Our client PearachuteKids.com got the call Friday at 5:30pm that their episode of Shark Tank would air the following Sunday. That was all the info we had. We didn’t even know which hour of Shark Tank we’d be part of, nor what kind of traffic hit to expect. We were also sure we would’ve had more time to prepare for this!
Pearachute had one server on AWS that was handling all their web traffic. The database was a small, sleepy RDS cluster. Googling around, I found very little on what to expect in terms of actual requests per minute that Shark Tank generates.
Next, we began scaling up our resources by imaging a spare staging EC2 instance. A good amount of time was sunk in modifying this image to use in the production environment. If I had simply taken a production image, I’d have saved a chunk of work; but I didn’t want to take production offline to take a snapshot. Lesson learned.
Our biggest hurdle was overcoming the various subtleties to our deploy process and how we handled its config. We were setting Puma options during deploy that we being overtaken by an existing puma.rb config file that was on disk. The deploy task doesn’t overwrite the on-disk puma.rb if it exists. One did exist in that image and it was for staging.
So, we had to take down the now running server to take another image and use it to scale to our remaining limit of 8 servers. But this wasn’t enough by a long shot. We had a sudden mad dash to reach Amazon to increase our server limit. We were bumped to 40 instances within a few minutes of explaining the situation. I then scaled up to 21 production web servers and put them behind our main load balancer. Why that number specifically? Why not?!
As the new web servers came online, they started to connect to the RDS instance. By the time all clients connected, we had consumed 15% of the CPU. That made me wary. The decision was made to scale the RDS cluster. I figured there were two options:
Down the RDS cluster to snapshot the database then clone that into a new, larger RDS cluster
Grow the existing RDS cluster by simply modifying the instance settings.
We decided to roll with the manual version. Why? If the automatic upgrade failed, we had nothing to roll back to. If we did it manually, we would still have the existing database to point back to. I estimated it would take 15–30 minutes of downtime to do this. We clocked in at 22 minutes.

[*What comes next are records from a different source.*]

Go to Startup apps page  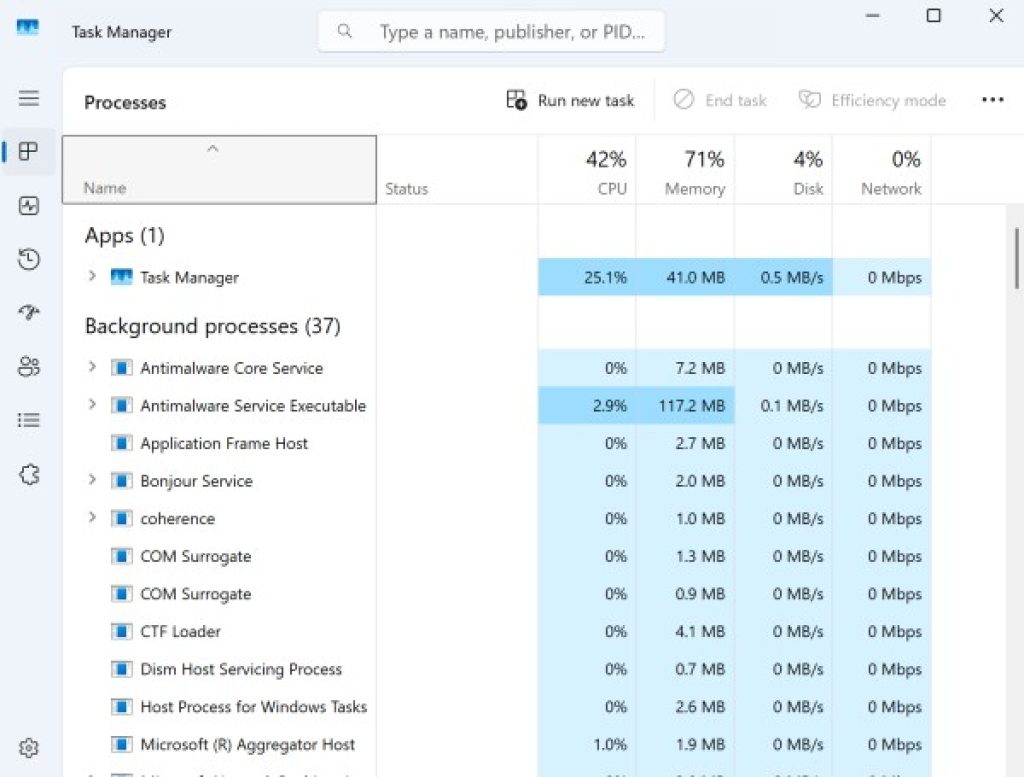(x=29, y=313)
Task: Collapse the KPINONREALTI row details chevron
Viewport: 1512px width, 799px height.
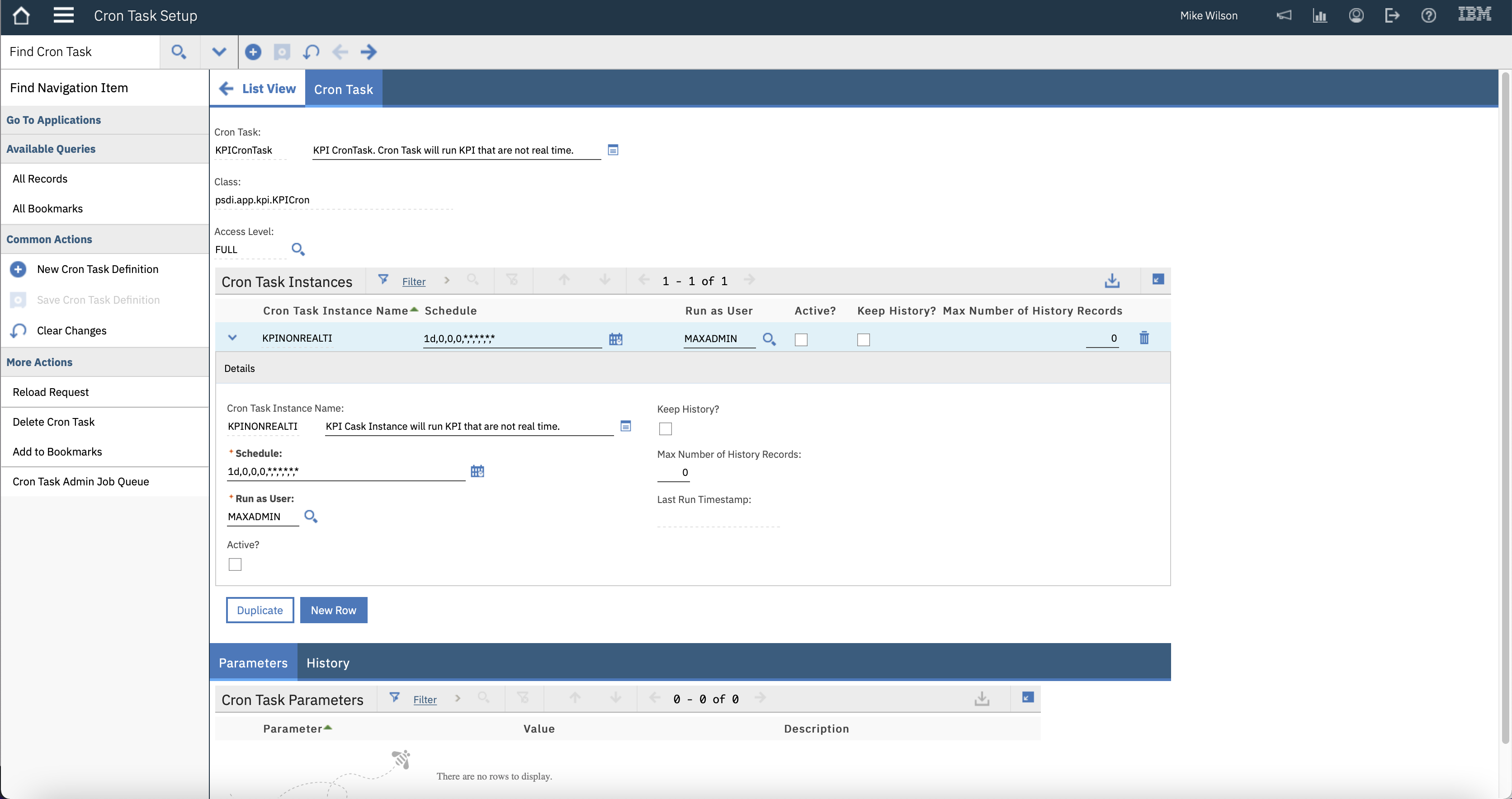Action: tap(232, 338)
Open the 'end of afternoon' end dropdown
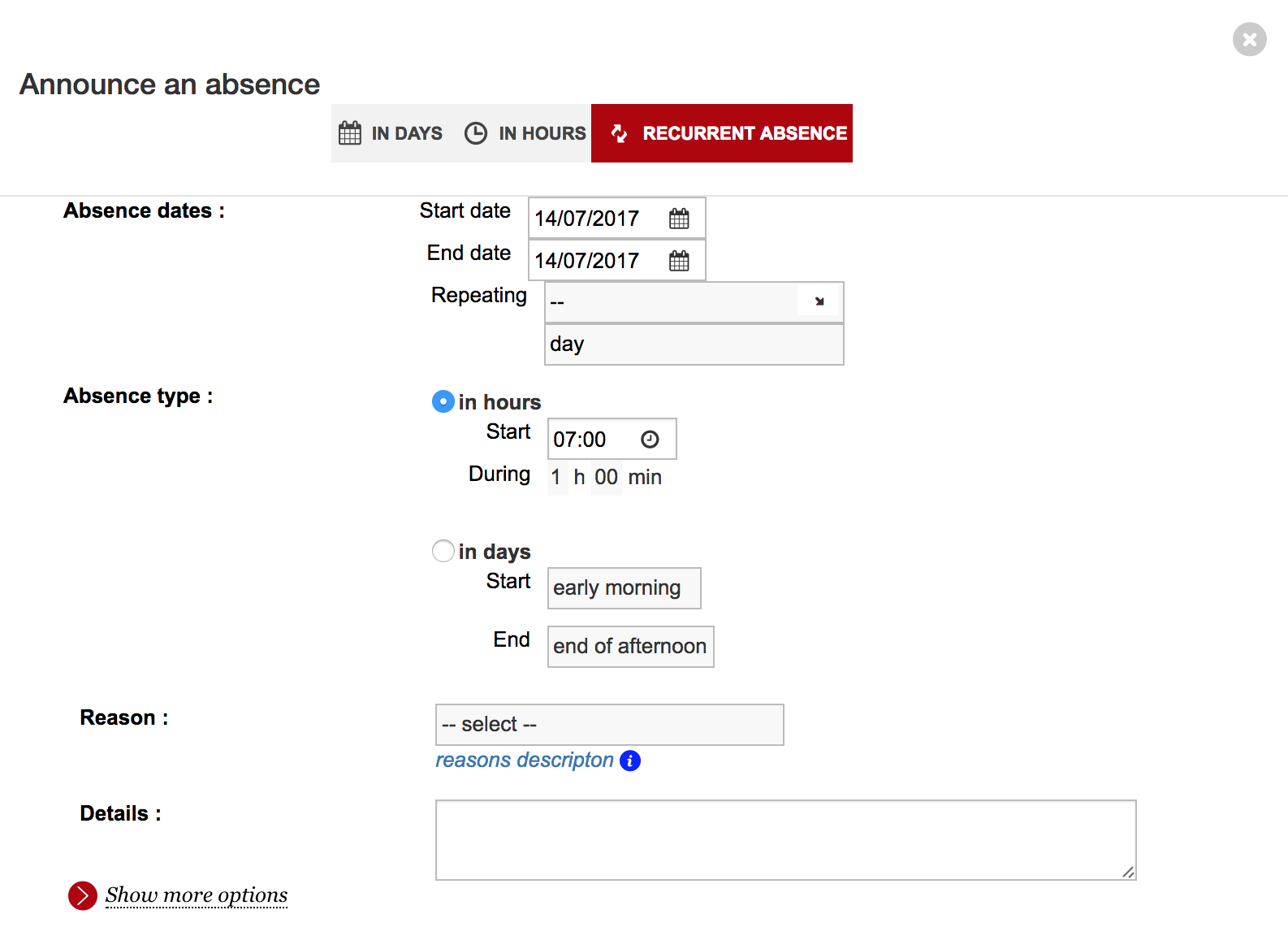 630,647
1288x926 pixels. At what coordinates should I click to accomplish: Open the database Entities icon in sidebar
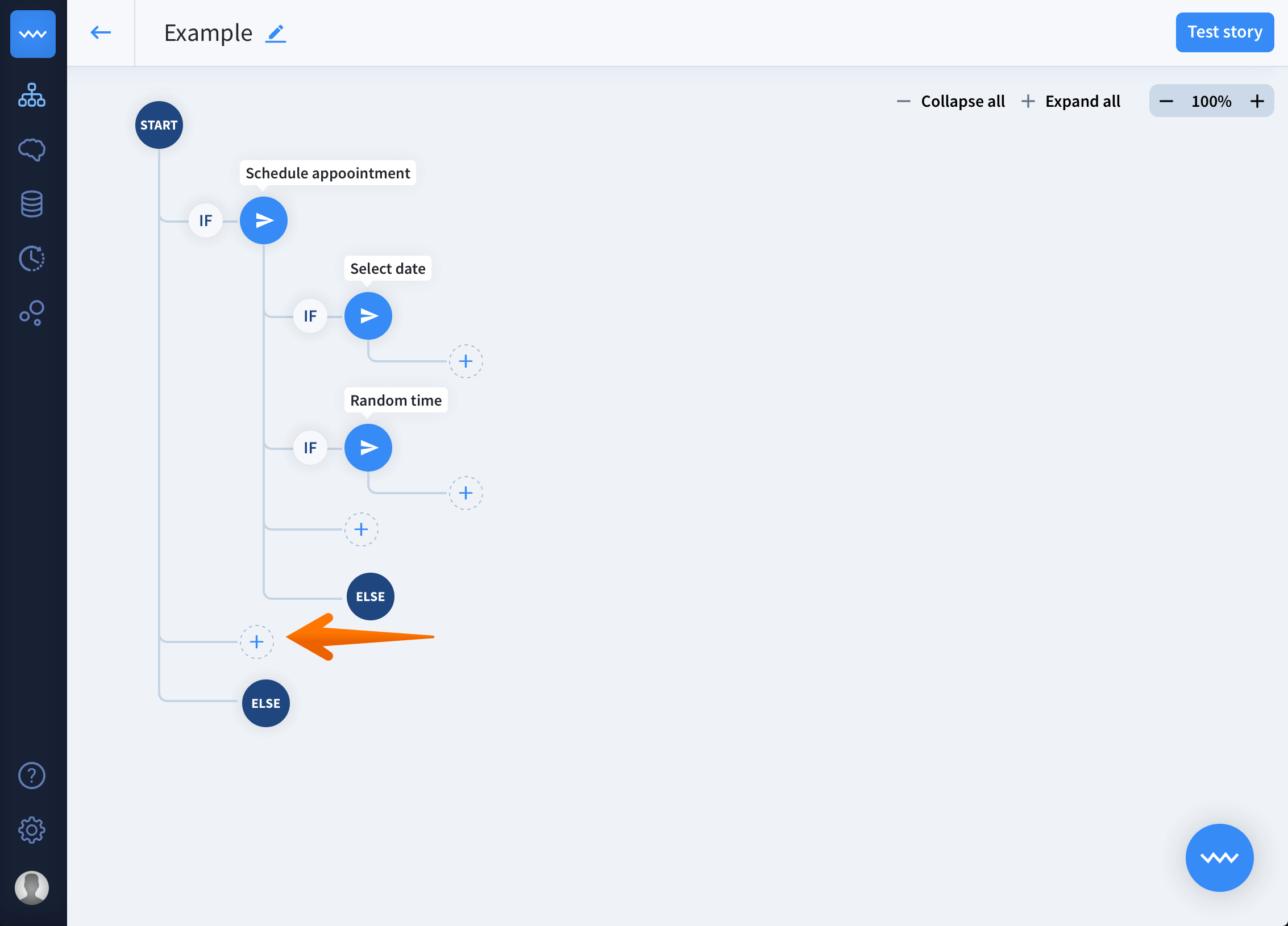click(x=32, y=204)
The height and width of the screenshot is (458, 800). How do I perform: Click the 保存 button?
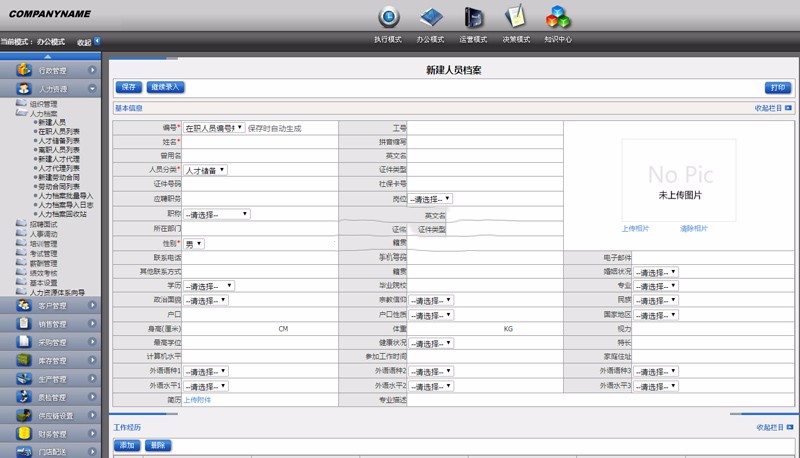point(129,87)
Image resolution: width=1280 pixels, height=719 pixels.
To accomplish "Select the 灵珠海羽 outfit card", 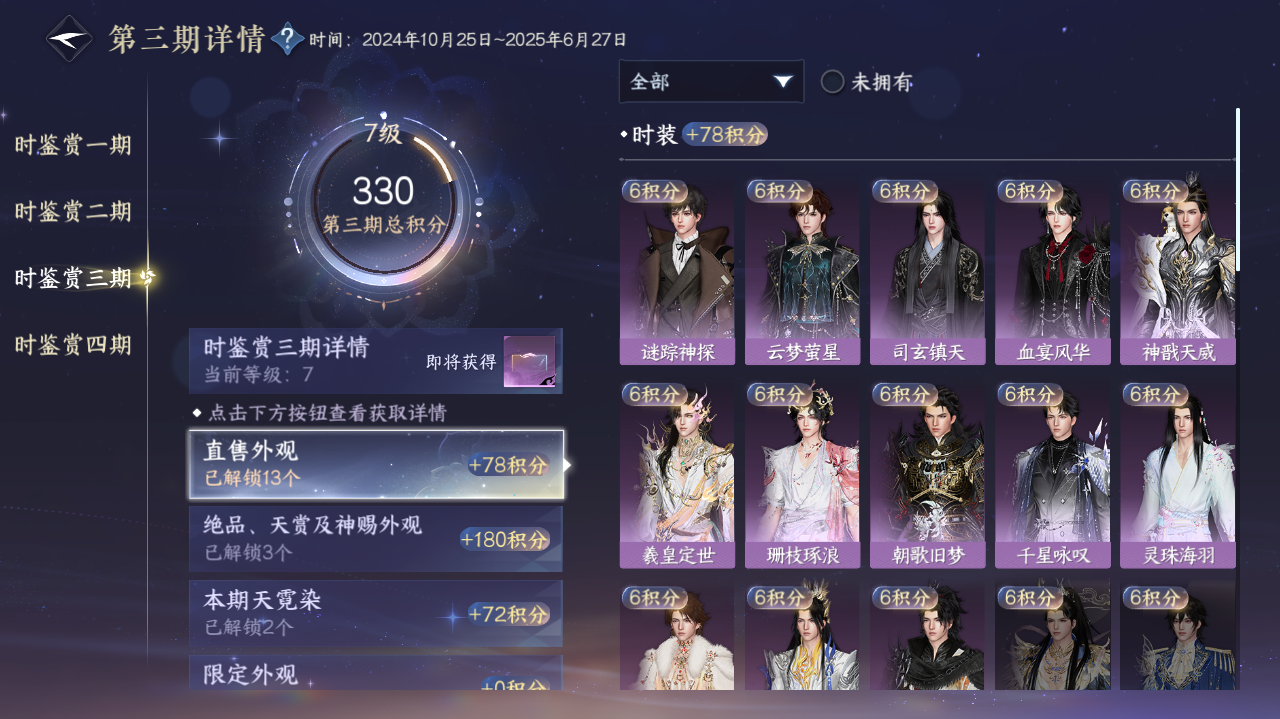I will 1178,475.
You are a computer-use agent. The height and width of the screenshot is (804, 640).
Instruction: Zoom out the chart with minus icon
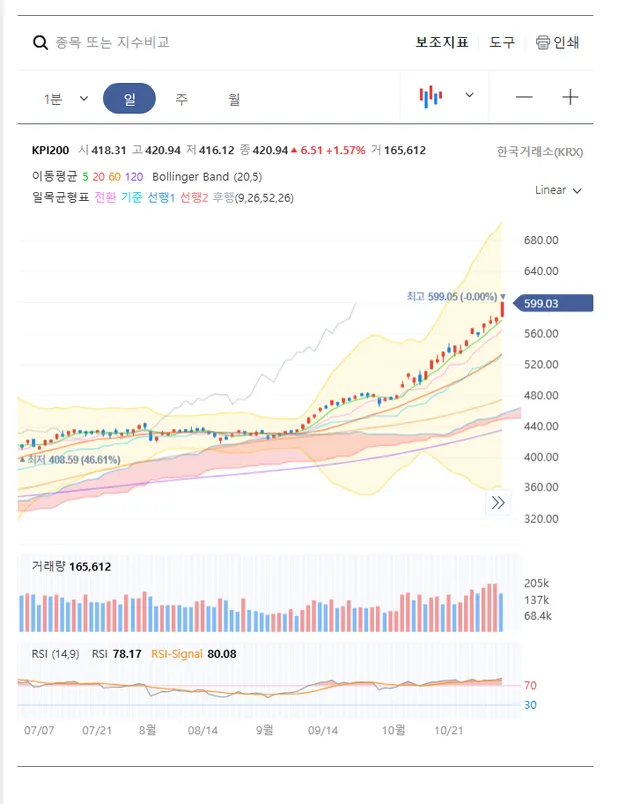(524, 97)
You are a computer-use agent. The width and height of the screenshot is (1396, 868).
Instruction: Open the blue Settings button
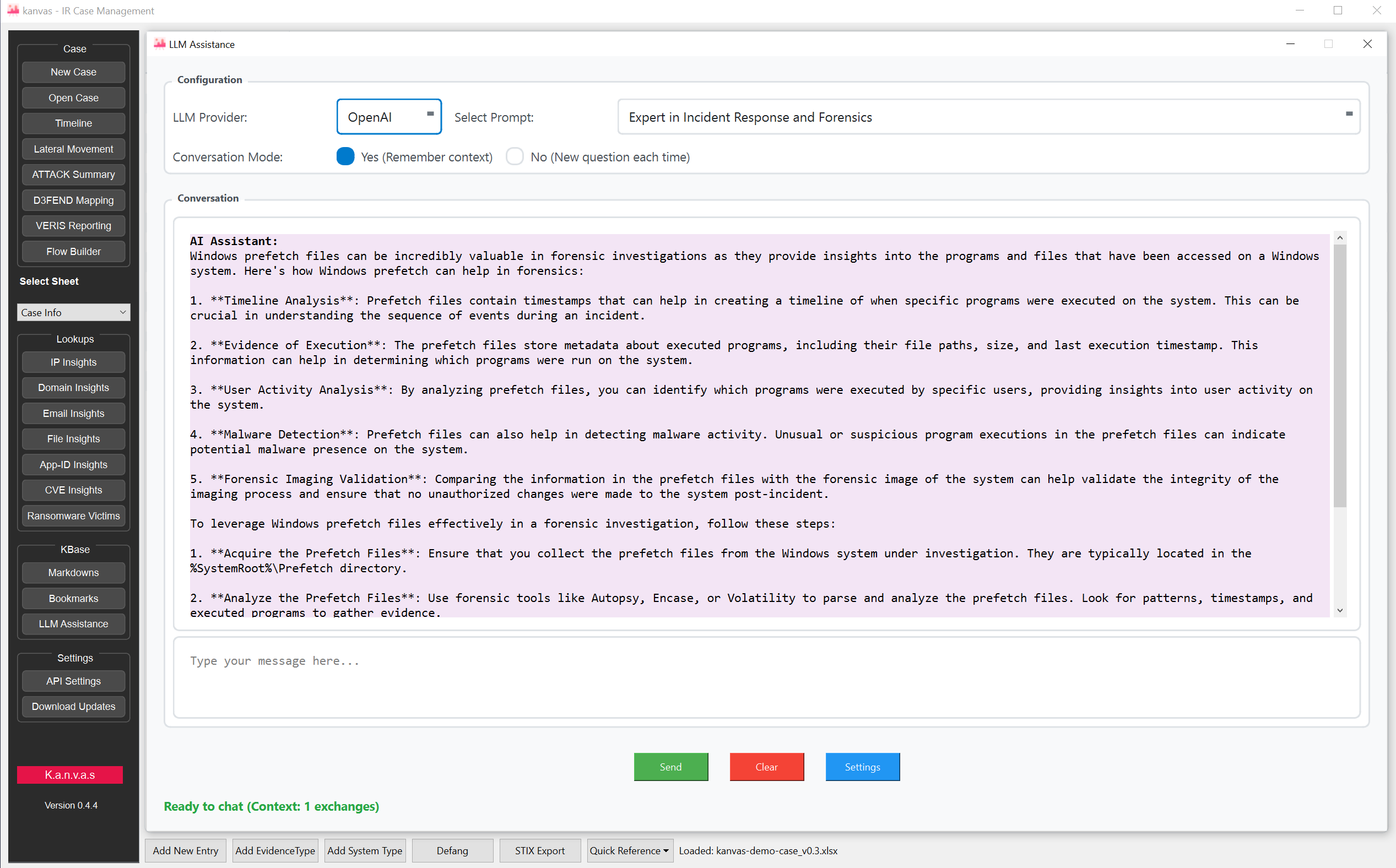click(862, 767)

The database cluster was increased to 5 times its original size and I was able to decommission the old RDS cluster.
With all the clients online we saw 300 database connections; by the end of the spike, it grew to 500.
During stress testing I noticed a URL was painfully slow and would result in cascading 500s very shortly after the test started. This route provided a huge chunk (1M) of JSON data that was not being cached in any way. I raced to optimize the function. I wrote a quick script that ran through and generated the JSON for each object we were concerned with and moved them to [S3]. I then updated the codebase to simply read the data directly from Amazon. This took the request from ~8s to load to ~2s. Further refactoring would be needed to clean up the cache hack and tighten up the original request, but no time for that now.
I wrapped up working on the infrastructure around 8:30pm EST. I ate for the second(?) time that day and finally took a shower.
Before The Storm
We aired at 10:15pm EST. Within five minutes, our traffic spiked 34x. Not 34%, mind you, 34 TIMES. We hit 45 requests a second at peak traffic. The spike lasted for about 20 minutes, which mirrored the actual air time of Pearachute’s Shark Tank segment. Our database load spiked to 35% when traffic peaked, but it held. All the servers held.
After The Show
We ran 21 t2.large Ubuntu web servers that hosted our Rails app via Nginx and Puma. Our database on RDS was Postgresql 9.5.2 on Multi-AZ’d db.m4.xlarge.